Among the records, find the lines that hold the string "list" and return them.

--

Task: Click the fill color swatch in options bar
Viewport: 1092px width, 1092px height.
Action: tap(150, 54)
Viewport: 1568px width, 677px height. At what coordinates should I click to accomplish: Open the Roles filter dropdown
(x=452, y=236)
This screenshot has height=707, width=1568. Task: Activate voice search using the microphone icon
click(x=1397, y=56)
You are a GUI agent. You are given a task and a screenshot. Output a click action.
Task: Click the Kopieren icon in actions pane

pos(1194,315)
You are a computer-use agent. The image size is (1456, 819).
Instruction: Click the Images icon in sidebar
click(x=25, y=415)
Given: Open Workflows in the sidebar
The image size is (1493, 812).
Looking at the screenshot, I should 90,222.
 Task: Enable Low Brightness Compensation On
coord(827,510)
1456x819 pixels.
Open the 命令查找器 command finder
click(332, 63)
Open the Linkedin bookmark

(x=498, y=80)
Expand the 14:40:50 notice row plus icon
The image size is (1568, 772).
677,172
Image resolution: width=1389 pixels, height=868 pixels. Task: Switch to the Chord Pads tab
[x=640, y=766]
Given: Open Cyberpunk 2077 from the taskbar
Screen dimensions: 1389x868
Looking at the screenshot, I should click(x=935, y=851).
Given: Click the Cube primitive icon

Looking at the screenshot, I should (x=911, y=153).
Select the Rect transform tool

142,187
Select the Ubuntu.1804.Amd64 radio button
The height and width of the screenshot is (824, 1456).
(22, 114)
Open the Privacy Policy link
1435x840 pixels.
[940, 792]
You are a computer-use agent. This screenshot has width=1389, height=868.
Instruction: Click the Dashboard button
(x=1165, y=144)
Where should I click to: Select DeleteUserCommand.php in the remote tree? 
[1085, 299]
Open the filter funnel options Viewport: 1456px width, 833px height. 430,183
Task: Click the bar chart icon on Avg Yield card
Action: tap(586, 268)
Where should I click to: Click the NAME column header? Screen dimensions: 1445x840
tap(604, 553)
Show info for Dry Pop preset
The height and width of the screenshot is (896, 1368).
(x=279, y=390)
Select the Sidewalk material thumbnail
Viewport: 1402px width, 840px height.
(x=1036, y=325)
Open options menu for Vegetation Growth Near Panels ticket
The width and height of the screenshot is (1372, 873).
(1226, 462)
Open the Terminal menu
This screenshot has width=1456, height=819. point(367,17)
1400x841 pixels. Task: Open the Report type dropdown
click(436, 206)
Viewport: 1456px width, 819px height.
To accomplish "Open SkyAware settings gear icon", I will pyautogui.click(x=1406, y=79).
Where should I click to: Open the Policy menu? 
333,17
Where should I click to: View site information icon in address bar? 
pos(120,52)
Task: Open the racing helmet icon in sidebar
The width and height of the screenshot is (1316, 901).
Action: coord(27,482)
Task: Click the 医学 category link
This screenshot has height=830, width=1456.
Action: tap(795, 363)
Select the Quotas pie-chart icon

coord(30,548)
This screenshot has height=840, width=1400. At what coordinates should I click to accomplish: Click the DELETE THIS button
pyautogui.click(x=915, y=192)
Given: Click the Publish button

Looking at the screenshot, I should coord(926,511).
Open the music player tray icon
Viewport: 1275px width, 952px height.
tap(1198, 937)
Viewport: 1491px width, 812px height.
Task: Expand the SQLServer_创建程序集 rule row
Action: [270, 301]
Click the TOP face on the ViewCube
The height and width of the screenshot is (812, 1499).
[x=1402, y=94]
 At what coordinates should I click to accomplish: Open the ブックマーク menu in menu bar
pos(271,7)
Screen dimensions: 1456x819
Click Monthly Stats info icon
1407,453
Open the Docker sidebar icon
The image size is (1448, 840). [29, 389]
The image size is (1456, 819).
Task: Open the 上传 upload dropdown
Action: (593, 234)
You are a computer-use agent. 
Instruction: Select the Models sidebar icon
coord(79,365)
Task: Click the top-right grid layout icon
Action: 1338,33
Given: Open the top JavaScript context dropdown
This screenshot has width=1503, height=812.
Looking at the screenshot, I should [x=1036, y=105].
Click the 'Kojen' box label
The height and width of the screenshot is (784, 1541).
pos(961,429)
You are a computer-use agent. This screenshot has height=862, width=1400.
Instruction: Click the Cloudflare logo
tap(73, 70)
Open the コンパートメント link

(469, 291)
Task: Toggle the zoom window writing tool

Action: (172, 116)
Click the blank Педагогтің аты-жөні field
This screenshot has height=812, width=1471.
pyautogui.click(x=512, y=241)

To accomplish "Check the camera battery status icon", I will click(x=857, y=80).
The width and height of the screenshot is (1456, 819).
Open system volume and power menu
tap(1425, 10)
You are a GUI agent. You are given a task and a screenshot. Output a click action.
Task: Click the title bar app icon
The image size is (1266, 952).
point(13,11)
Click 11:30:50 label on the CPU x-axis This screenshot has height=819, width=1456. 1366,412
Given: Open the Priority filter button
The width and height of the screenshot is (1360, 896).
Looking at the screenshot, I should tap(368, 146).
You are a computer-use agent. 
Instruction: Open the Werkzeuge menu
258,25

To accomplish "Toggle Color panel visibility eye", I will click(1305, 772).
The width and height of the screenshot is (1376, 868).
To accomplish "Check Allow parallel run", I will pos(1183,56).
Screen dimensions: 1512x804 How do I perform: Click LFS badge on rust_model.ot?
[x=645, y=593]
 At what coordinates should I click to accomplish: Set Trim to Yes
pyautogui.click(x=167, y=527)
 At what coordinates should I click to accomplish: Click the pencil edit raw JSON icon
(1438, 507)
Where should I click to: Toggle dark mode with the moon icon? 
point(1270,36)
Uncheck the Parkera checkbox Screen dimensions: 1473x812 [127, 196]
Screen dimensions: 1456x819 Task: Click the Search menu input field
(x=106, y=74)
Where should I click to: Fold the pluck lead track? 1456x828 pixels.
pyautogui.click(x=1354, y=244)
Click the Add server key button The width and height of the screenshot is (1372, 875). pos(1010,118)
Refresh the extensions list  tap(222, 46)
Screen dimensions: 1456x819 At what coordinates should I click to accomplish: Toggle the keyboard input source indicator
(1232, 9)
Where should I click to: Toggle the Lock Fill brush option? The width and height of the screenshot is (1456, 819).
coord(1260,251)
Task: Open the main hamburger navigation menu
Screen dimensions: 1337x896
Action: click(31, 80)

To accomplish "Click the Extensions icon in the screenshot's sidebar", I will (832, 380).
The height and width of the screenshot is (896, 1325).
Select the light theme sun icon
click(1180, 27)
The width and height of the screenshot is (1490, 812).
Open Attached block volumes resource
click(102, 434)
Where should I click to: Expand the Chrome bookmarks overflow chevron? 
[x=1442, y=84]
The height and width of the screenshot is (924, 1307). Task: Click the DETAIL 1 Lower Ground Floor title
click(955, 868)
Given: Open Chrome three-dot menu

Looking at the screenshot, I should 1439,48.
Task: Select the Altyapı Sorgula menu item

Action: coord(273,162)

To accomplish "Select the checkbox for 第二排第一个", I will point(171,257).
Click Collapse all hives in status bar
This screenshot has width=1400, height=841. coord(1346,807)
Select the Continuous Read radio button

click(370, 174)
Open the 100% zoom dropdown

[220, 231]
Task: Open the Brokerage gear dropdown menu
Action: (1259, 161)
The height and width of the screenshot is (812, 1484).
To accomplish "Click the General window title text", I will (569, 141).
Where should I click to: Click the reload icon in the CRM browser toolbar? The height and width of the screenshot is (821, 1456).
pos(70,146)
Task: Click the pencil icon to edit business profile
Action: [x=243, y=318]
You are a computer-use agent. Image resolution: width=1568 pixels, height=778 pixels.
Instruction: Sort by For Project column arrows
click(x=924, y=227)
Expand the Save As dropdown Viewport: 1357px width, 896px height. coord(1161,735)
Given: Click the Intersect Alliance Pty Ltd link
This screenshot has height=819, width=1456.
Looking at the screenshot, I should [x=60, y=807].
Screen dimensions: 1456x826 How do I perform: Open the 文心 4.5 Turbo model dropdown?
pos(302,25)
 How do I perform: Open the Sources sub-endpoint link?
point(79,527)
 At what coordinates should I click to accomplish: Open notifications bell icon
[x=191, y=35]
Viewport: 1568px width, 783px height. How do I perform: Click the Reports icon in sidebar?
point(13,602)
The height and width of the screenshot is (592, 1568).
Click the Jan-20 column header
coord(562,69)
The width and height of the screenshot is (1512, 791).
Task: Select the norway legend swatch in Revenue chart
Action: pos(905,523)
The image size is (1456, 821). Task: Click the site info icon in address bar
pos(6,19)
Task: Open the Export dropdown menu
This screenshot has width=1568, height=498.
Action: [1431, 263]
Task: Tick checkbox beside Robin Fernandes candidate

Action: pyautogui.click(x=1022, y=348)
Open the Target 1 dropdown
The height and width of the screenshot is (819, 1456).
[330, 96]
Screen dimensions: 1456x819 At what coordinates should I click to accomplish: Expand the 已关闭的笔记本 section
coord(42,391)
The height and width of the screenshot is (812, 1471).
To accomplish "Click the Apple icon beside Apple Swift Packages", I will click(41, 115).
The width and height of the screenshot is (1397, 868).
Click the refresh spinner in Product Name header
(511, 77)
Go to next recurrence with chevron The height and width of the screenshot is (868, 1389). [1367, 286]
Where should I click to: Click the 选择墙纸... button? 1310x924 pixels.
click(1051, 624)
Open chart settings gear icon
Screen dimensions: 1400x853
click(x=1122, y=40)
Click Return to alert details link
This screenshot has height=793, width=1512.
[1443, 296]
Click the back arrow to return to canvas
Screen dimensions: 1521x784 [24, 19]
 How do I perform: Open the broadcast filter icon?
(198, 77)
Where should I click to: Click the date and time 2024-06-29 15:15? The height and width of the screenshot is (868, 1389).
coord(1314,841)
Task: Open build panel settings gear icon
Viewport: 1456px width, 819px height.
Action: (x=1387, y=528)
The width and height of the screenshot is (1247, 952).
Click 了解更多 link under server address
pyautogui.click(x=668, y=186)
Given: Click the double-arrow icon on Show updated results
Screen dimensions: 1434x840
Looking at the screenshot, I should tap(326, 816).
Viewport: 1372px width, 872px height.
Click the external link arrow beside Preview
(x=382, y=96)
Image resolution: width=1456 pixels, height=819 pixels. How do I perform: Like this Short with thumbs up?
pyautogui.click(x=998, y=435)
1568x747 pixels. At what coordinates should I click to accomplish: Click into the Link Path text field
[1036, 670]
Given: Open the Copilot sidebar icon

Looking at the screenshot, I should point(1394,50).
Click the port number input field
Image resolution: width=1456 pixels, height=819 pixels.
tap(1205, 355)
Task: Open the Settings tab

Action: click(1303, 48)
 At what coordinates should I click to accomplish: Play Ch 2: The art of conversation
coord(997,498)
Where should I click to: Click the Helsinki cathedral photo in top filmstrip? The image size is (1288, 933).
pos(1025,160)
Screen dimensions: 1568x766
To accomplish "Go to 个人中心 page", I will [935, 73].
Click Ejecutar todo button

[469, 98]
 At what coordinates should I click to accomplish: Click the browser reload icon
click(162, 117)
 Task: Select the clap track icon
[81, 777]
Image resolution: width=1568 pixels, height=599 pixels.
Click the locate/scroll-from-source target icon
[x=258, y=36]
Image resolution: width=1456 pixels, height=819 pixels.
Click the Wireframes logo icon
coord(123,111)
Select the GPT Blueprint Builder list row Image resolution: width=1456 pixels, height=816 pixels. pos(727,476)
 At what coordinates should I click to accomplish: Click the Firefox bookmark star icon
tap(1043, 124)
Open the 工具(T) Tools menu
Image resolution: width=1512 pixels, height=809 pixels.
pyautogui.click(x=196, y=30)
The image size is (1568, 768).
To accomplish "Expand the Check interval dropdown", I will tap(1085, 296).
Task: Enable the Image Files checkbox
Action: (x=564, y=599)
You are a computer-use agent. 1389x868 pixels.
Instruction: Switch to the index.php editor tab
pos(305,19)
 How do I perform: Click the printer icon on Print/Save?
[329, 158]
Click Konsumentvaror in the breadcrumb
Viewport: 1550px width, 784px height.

--

*Response*
Refresh the extensions list  tap(222, 46)
Select the GPT Blueprint Builder list row Image resolution: width=1456 pixels, height=816 pixels. pos(727,476)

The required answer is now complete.